* _Given instruction_
Please reproduce, word for word, only the rows from the one containing "At what coordinates should I click to accomplish: Open avatar" through the one containing "Viewport: 1568px width, 317px".
◆ ◆ ◆ ◆
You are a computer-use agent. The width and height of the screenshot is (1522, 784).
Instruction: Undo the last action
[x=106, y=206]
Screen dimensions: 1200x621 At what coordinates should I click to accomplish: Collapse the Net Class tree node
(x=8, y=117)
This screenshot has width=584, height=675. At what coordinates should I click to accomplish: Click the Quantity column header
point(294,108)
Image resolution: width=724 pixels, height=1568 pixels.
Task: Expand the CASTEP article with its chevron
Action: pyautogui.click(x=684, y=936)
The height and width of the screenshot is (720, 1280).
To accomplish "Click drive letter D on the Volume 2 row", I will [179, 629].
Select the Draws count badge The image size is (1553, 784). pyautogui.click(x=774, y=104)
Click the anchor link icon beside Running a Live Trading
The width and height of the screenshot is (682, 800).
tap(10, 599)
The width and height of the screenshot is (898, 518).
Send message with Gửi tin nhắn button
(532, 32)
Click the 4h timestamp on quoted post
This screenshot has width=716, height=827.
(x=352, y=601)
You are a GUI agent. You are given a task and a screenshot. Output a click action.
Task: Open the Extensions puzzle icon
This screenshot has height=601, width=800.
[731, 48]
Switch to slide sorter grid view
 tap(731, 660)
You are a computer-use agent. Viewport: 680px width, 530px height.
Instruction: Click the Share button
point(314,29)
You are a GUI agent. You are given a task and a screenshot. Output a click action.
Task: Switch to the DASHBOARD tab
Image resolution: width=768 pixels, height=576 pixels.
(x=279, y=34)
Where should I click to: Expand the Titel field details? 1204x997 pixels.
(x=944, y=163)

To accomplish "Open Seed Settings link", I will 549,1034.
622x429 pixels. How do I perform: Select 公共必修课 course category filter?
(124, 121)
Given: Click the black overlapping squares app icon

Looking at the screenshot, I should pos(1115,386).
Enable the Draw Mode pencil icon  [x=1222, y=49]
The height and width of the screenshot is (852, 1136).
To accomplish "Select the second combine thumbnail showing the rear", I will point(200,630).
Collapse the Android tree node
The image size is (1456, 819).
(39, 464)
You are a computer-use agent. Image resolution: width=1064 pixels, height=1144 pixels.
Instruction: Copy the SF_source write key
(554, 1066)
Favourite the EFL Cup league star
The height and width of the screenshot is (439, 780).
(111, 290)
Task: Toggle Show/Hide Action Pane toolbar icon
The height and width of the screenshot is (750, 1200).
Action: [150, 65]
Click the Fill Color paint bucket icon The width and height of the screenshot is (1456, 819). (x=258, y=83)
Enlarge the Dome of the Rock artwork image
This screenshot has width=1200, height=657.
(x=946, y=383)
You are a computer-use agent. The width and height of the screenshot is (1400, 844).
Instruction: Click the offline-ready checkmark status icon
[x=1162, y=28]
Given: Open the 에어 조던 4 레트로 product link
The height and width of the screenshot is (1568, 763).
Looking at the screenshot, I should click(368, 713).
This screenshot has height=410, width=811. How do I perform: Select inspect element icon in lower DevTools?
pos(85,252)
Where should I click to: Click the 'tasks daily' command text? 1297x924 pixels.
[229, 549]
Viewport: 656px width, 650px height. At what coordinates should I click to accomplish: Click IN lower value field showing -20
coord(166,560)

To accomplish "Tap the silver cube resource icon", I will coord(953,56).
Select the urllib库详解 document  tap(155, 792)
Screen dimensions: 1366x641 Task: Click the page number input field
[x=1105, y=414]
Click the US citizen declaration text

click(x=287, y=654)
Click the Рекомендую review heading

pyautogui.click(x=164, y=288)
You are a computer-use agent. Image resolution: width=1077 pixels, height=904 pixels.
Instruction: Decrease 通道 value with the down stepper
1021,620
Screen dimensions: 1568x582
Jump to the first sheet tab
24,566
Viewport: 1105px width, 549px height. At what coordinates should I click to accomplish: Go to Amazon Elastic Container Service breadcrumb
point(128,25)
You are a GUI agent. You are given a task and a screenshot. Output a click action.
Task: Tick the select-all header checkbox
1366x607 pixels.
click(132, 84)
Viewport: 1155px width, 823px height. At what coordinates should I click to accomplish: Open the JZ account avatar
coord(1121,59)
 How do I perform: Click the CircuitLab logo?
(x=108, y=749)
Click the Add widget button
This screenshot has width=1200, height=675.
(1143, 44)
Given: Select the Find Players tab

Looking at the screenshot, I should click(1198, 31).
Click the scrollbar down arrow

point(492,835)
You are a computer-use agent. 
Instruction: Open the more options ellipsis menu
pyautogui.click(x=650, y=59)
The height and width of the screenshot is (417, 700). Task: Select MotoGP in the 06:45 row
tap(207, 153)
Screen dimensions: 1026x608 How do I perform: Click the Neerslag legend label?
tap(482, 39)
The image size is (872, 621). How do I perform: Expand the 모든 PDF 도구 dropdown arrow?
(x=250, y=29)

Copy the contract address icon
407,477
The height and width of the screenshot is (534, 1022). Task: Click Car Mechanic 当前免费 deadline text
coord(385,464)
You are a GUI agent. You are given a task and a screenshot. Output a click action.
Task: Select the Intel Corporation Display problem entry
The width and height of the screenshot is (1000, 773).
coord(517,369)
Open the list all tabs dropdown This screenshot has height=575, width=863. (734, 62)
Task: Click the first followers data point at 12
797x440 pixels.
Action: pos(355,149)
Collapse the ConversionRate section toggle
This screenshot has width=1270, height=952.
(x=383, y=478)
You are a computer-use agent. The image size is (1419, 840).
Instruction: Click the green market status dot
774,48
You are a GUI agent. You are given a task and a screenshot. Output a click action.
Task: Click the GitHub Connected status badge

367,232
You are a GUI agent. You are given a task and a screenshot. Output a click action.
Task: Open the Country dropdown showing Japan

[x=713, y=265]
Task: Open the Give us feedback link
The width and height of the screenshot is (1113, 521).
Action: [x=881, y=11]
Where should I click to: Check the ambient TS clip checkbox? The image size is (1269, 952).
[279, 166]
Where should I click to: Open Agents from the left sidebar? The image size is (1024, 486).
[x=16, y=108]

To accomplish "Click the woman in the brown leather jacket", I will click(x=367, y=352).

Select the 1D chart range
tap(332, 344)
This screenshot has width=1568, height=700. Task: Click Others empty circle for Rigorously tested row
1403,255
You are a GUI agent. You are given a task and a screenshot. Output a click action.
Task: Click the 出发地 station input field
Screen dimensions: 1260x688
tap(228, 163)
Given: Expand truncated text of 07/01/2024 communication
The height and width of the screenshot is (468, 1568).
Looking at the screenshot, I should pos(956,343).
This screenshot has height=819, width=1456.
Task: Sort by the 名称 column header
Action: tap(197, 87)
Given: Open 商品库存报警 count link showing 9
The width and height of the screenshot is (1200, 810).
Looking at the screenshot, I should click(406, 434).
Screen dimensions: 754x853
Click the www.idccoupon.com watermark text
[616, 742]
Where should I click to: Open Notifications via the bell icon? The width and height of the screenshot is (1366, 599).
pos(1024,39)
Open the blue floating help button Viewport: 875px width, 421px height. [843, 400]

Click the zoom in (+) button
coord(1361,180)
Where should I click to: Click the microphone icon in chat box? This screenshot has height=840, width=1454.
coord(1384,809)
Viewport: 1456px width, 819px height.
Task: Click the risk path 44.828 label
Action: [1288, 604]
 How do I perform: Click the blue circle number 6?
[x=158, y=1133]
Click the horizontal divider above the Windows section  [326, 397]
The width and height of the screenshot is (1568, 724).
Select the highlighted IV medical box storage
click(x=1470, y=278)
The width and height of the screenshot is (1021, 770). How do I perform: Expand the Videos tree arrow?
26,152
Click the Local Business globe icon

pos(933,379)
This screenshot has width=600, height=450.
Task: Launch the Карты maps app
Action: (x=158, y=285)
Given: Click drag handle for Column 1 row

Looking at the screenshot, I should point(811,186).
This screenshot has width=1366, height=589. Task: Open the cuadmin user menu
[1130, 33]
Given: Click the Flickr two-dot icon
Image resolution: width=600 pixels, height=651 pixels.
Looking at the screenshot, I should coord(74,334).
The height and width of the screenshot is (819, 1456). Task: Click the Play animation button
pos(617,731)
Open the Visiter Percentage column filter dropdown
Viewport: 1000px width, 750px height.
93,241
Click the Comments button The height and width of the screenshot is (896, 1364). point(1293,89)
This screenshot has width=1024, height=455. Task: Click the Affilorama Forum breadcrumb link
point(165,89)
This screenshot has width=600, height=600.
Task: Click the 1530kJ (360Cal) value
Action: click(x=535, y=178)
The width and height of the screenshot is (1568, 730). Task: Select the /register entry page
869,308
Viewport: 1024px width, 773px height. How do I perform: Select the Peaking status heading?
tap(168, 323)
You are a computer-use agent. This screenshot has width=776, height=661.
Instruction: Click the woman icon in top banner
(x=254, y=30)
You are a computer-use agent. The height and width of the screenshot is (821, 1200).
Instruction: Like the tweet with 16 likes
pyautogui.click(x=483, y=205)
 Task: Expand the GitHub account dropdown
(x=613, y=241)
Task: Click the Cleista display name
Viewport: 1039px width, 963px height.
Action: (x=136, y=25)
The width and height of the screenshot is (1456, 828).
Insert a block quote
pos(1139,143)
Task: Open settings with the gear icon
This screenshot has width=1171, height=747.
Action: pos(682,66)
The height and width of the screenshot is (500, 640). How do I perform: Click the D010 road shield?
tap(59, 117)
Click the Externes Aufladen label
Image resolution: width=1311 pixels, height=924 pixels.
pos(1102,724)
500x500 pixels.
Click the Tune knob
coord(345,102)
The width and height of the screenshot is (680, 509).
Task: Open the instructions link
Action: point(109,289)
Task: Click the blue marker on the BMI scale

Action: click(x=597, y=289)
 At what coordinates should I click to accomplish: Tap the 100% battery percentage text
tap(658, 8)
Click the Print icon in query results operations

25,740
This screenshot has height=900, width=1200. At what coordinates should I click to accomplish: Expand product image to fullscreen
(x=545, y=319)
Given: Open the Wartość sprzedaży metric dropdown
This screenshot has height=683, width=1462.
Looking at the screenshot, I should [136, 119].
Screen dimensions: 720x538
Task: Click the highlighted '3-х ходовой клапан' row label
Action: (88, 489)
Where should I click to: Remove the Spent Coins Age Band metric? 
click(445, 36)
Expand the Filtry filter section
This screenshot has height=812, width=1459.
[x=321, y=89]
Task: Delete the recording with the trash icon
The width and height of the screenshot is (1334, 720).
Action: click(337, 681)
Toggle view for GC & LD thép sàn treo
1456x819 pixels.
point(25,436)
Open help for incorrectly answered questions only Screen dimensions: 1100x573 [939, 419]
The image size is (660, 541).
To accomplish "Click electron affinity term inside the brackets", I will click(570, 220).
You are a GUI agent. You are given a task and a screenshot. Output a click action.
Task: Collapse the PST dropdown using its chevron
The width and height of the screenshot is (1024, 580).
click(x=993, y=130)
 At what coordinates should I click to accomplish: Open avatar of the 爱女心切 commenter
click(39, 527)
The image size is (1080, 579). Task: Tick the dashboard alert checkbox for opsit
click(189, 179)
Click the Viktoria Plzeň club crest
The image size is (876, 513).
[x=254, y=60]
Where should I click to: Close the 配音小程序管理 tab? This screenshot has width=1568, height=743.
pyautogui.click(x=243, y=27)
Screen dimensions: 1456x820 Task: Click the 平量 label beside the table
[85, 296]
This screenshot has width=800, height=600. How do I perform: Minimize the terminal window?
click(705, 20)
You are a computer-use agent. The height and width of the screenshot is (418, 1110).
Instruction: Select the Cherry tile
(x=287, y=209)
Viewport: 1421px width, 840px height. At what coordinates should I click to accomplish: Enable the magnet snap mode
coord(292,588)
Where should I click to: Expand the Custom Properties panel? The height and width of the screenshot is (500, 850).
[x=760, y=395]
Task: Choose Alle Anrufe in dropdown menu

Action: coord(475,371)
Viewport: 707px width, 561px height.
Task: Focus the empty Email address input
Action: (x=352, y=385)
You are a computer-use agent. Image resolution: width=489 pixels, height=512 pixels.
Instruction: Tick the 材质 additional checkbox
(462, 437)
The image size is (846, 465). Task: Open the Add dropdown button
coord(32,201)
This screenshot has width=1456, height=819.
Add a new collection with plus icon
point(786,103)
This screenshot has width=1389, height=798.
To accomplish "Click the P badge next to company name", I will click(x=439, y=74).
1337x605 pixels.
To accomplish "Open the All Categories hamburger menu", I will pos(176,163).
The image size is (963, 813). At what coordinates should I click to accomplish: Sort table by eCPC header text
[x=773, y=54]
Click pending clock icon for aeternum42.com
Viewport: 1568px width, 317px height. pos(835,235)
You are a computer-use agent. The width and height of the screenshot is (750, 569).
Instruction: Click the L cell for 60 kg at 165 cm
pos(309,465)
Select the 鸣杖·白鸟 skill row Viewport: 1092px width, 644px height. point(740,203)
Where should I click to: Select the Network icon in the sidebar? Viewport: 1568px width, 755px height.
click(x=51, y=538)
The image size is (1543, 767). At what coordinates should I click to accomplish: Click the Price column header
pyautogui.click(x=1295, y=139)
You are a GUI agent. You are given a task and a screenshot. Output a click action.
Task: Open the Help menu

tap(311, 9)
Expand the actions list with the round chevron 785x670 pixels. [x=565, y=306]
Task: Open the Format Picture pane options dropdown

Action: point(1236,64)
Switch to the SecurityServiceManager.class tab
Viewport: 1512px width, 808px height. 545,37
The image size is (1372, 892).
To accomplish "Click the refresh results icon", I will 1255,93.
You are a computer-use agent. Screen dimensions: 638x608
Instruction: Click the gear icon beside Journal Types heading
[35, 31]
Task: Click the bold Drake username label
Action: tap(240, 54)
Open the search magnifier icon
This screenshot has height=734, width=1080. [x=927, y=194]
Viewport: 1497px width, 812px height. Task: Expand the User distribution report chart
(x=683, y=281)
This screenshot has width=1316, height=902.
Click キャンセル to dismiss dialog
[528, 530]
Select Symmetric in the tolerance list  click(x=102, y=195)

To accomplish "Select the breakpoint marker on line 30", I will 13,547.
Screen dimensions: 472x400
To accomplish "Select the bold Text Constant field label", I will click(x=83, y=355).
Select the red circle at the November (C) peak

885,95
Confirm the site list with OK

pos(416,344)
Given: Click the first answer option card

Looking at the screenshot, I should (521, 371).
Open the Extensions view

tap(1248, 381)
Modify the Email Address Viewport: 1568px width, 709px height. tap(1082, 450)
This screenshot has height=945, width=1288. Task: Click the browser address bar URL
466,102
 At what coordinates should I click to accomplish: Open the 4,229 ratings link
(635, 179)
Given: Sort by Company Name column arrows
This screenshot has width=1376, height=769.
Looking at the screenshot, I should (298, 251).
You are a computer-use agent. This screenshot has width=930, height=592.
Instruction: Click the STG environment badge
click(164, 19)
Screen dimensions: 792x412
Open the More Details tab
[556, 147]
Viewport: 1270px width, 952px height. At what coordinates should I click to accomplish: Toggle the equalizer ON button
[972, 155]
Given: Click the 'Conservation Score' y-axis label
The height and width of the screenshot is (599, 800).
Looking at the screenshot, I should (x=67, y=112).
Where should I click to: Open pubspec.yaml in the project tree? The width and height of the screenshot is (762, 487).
◆ ◆ ◆ ◆
* _Solution_
 At what coordinates should I click to accomplish: Open avatar of the 爱女心切 commenter
click(39, 527)
The image size is (1080, 579). Task: Tick the dashboard alert checkbox for opsit
click(189, 179)
Click the Viktoria Plzeň club crest
The image size is (876, 513).
[x=254, y=60]
Where should I click to: Close the 配音小程序管理 tab? This screenshot has width=1568, height=743.
pyautogui.click(x=243, y=27)
Screen dimensions: 1456x820 Task: Click the 平量 label beside the table
[85, 296]
This screenshot has width=800, height=600. How do I perform: Minimize the terminal window?
click(705, 20)
You are a computer-use agent. The height and width of the screenshot is (418, 1110).
Instruction: Select the Cherry tile
(x=287, y=209)
Viewport: 1421px width, 840px height. At what coordinates should I click to accomplish: Enable the magnet snap mode
coord(292,588)
Where should I click to: Expand the Custom Properties panel? The height and width of the screenshot is (500, 850).
[x=760, y=395]
Task: Choose Alle Anrufe in dropdown menu

Action: coord(475,371)
Viewport: 707px width, 561px height.
Task: Focus the empty Email address input
Action: (x=352, y=385)
You are a computer-use agent. Image resolution: width=489 pixels, height=512 pixels.
Instruction: Tick the 材质 additional checkbox
(462, 437)
The image size is (846, 465). Task: Open the Add dropdown button
coord(32,201)
This screenshot has width=1456, height=819.
Add a new collection with plus icon
point(786,103)
This screenshot has width=1389, height=798.
To accomplish "Click the P badge next to company name", I will click(x=439, y=74).
1337x605 pixels.
To accomplish "Open the All Categories hamburger menu", I will pos(176,163).
The image size is (963, 813). At what coordinates should I click to accomplish: Sort table by eCPC header text
[x=773, y=54]
Click pending clock icon for aeternum42.com
Viewport: 1568px width, 317px height. pos(835,235)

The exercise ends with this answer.